The Catalytic Efficiency of Lipin 1β Increases by Physically Interacting with the Proto-oncoprotein c-Fos.

Phosphatidic acid (PA) is a central precursor for membrane phospholipid biosynthesis. The lipin family is a magnesium-dependent type I PA phosphatase involved in de novo synthesis of neutral lipids and phospholipids. The regulation of lipin activity may govern the pathways by which these lipids are synthesized and control the cellular levels of important signaling lipids.

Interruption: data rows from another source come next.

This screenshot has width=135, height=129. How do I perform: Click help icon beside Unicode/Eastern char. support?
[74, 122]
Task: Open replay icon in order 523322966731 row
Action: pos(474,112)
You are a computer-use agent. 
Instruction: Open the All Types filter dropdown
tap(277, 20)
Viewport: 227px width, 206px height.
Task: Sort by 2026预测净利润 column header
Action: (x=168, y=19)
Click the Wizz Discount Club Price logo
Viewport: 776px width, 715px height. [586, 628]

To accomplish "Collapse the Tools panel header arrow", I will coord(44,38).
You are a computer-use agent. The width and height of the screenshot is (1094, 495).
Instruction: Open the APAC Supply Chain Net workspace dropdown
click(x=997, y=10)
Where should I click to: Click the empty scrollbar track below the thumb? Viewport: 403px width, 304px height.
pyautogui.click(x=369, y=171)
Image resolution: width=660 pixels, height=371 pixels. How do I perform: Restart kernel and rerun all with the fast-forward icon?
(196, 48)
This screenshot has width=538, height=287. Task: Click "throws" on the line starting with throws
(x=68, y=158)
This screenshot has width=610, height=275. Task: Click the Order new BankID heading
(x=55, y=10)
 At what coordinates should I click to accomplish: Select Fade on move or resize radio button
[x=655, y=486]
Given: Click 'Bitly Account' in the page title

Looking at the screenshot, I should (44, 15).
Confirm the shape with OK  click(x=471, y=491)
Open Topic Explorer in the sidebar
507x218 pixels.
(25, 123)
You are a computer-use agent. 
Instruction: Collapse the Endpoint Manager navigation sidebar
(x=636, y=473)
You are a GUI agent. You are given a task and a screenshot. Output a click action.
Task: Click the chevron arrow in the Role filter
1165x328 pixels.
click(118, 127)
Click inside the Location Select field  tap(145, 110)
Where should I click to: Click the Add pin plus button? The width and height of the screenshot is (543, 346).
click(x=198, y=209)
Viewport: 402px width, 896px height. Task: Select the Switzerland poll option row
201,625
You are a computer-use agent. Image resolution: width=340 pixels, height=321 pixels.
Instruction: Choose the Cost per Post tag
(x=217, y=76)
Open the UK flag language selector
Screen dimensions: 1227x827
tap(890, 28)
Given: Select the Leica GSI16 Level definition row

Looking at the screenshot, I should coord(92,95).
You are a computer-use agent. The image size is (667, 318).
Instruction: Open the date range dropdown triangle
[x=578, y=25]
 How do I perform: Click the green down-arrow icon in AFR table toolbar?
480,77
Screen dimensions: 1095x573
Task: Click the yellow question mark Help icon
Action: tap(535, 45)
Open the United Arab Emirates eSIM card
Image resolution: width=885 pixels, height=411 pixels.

Moreover, the proto-oncoprotein c-Fos has an emerging role in glycerolipid synthesis regulation; by interacting with key synthesizing enzymes it is able to increase overall phospho- and glycolipid synthesis. We studied the lipin 1β enzyme activity in a cell-free system using PA/Triton X-100 mixed micelles as substrate, analyzing it in the presence/absence of c-Fos. We found that lipin 1β kcat value increases around 40% in the presence of c-Fos, with no change in the lipin 1β affinity for the PA/Triton X-100 mixed micelles. We also probed a physical interaction between both proteins. Although the c-Fos domain involved in lipin activation is its basic domain, the interaction domain is mapped to the N-terminal c-Fos. In conclusion, we provide evidence for a novel positive regulator of lipin 1β PA phosphatase activity that is not achieved via altering its subcellular localization or affinity for membranes but rather through directly increasing its catalytic efficiency.